In order to train, test, and validate the colorization model, we create a dataset consisting of the heritage, historical, and cultural image repositories of Nepal. Most of the images were collected from the internet and are publicly available. Some such sources are Vintage Nepal, the Nepal picture library, the Department of Archaeology of the government of Nepal, cultural heritage blog spots, Getty images, etc. There are a wide variety of datasets for the colorization of grayscale images including the ImageNet dataset. To the best of our knowledge, no historical, cultural, and heritage image datasets in the context of ancient Nepal have been developed and used for colorization purposes. In Nepal, colorization of old historical, cultural heritage such as Thangka and Paubha (religious paintings that are made by the Newar people of Nepal) are still being colorized with manual painting or using Photoshop. Colorization of images can be seen in the form of painting the religious paintings of Hindu and Buddhist culture. Those traditional paintings can be found in the form of wall paintings, cloth paintings, or manuscripts. They used conservative technique, style, and iconography in their works for centuries. However, performance depends upon the skill of the artist. These images have enormous historical value and have recorded people’s lifestyles for more than a century. Most such images are black and white rather than color, and photographic technologies used a century ago are quite different from today. Thus, an automatic colorization technique is proposed that uses machine learning to create vibrant and realistic colors for those images. About 1.2 K images of size 256 × 256 including some validation images were collected with a variety of sources such as people and lifestyle, culture and religion, festivals, arts and architecture, museums and galleries, industries and economy, geography, history, paintings, statues, temples, monasteries, old squares, monuments, etc. Table 1 gives the summary of collected datasets. In addition, some sample images taken from the test dataset used for colorization are shown in Figure 2.

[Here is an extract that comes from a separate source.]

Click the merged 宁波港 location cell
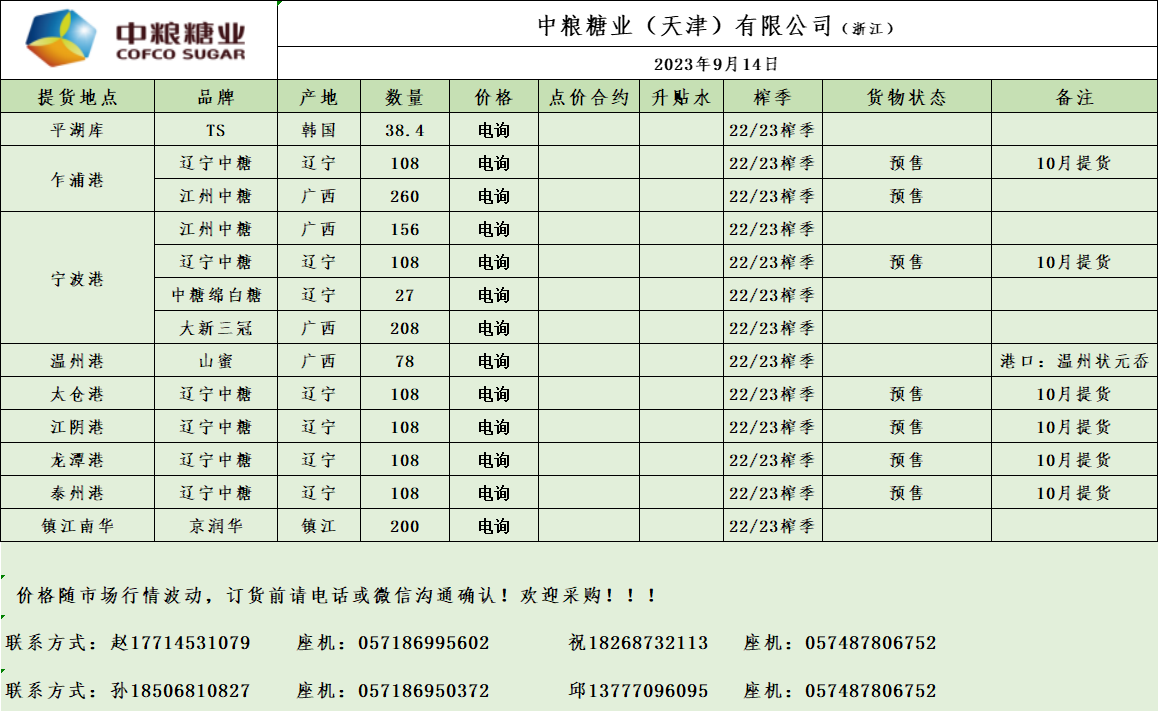This screenshot has width=1158, height=712. tap(77, 279)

3.2. Pre-Processing Images

First of all, a random collection of both RGB and black and white images was made for train and test datasets, respectively. Images having unusual aspect ratios—low-resolution and high degradation—were removed in the first stage. Then, cropping and resizing are applied to fix the resolution to 256 × 256. Then, 256 × 256 × 3 images were converted to CIE L*a*b* color model because this model converts RGB images into the three corresponding color layers; two chroma components (a* and b*) and a luminance (L that contains image features) component. An image in L*a*b* color space has one layer for luminance, and packed three RGB layers into two chroma layers. This illustrates that the original luminance value present in the image can be used for final color prediction. Here, the model just needs to predict two chroma channels from a given grayscale value. After that, pixel values for L (Lightness/Luminance), a* (Green-red), and b* (Blue-yellow) components are scaled and centered such that obtained values are between −1 and 1.
The CNN model is implemented as a learning pipeline, which takes pre-processed grayscale images as input. During training time, the luminance (L channel) is fed to the model as input. The a* and b* channels are extracted as the target values. During testing time, the model accepts a 256 × 256 × 1 black and white image. It generates two arrays, each of dimension 256 × 256 × 1, corresponding to the a* and b* channels of the CIE L*a*b* color space. With the luminance component as an input, the chrominance (a*b*) is estimated through the model to restore fully colorized images, which is a mapping from luminance to chrominance. The three channels are then concatenated together to form the CIE L*a*b* representation of the predicted image. Finally, L*a*b* to RGB conversion is applied as the final output as shown in Figure 3.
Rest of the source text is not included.